TASK TO CARRY OUT —
Beginning with the very first line, please reproduce the entries exactly through the line containing "Given: Click the red".

MATERIAL FOR THIS EXERCISE —
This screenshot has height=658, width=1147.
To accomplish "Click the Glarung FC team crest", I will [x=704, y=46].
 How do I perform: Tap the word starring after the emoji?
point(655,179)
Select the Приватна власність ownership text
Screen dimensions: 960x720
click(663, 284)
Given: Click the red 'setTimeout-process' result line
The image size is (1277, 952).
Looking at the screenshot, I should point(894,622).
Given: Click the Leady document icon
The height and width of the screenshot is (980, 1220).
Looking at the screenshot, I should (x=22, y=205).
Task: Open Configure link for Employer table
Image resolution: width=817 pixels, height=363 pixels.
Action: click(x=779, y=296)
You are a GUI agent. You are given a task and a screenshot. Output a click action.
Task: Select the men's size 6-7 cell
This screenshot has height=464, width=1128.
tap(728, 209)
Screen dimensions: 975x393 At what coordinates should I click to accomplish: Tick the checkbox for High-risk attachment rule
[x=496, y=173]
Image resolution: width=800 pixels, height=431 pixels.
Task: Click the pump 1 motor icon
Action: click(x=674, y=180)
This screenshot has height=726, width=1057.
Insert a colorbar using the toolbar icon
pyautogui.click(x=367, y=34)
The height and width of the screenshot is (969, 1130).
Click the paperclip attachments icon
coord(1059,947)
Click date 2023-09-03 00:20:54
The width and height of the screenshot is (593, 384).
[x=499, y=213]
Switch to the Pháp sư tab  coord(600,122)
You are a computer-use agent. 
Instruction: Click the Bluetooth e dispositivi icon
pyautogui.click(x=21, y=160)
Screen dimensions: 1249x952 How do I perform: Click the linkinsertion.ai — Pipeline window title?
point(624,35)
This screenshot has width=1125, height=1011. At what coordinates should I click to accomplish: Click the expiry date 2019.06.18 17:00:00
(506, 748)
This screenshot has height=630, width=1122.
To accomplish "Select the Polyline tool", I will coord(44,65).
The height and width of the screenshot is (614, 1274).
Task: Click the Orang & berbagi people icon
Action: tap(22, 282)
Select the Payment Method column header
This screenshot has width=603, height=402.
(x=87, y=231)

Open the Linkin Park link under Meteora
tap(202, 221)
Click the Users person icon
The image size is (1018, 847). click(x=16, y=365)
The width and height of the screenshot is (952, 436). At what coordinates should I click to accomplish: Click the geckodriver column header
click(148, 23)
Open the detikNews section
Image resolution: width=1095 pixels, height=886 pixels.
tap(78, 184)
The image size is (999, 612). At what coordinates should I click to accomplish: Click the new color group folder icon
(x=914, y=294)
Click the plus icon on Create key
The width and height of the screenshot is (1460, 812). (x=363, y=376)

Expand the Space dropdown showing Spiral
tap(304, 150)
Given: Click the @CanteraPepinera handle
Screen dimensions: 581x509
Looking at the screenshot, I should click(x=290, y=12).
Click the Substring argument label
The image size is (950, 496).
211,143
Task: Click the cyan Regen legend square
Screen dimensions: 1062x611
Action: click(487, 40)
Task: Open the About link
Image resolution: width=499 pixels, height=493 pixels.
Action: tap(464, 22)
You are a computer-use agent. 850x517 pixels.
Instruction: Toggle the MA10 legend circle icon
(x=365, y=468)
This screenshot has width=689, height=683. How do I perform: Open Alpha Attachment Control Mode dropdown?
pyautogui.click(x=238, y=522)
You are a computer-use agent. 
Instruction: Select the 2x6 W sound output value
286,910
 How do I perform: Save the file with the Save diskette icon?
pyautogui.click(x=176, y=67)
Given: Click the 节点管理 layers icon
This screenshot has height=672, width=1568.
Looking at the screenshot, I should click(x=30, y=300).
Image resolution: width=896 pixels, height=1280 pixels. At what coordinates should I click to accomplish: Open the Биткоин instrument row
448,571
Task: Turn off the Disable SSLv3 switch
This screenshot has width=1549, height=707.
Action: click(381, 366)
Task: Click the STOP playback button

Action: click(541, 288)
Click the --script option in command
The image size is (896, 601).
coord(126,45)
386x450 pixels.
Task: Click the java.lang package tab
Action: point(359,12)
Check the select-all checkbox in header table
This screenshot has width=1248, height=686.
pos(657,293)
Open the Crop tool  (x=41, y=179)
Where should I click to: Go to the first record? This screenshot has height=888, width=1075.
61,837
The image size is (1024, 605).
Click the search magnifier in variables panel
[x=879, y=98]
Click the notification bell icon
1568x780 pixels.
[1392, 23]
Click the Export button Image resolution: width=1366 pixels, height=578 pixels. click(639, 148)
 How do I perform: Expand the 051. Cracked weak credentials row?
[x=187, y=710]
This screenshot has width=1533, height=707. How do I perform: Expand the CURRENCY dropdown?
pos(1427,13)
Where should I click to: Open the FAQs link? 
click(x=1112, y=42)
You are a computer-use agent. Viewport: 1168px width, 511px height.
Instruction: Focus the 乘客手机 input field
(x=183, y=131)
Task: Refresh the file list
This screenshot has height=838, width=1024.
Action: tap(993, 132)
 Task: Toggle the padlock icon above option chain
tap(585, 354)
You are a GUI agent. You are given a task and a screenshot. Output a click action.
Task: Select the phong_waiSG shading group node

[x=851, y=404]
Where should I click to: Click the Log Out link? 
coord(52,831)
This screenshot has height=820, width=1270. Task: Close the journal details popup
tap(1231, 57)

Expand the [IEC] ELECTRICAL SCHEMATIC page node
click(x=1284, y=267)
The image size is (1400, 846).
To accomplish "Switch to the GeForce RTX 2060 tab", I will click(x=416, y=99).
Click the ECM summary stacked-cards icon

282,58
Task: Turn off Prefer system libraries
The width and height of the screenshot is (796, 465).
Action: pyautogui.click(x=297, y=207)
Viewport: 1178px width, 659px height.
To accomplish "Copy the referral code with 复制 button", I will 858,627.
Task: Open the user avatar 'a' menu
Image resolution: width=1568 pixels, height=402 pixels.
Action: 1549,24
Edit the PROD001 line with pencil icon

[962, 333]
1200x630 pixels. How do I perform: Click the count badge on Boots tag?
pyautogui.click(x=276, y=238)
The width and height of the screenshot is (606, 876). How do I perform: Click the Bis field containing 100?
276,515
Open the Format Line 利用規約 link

OUTPUT FOR THIS EXERCISE —
This screenshot has height=658, width=1147.
To accomplish "Click the Glarung FC team crest", I will [x=704, y=46].
 How do I perform: Tap the word starring after the emoji?
point(655,179)
Select the Приватна власність ownership text
Screen dimensions: 960x720
click(663, 284)
Given: Click the red 'setTimeout-process' result line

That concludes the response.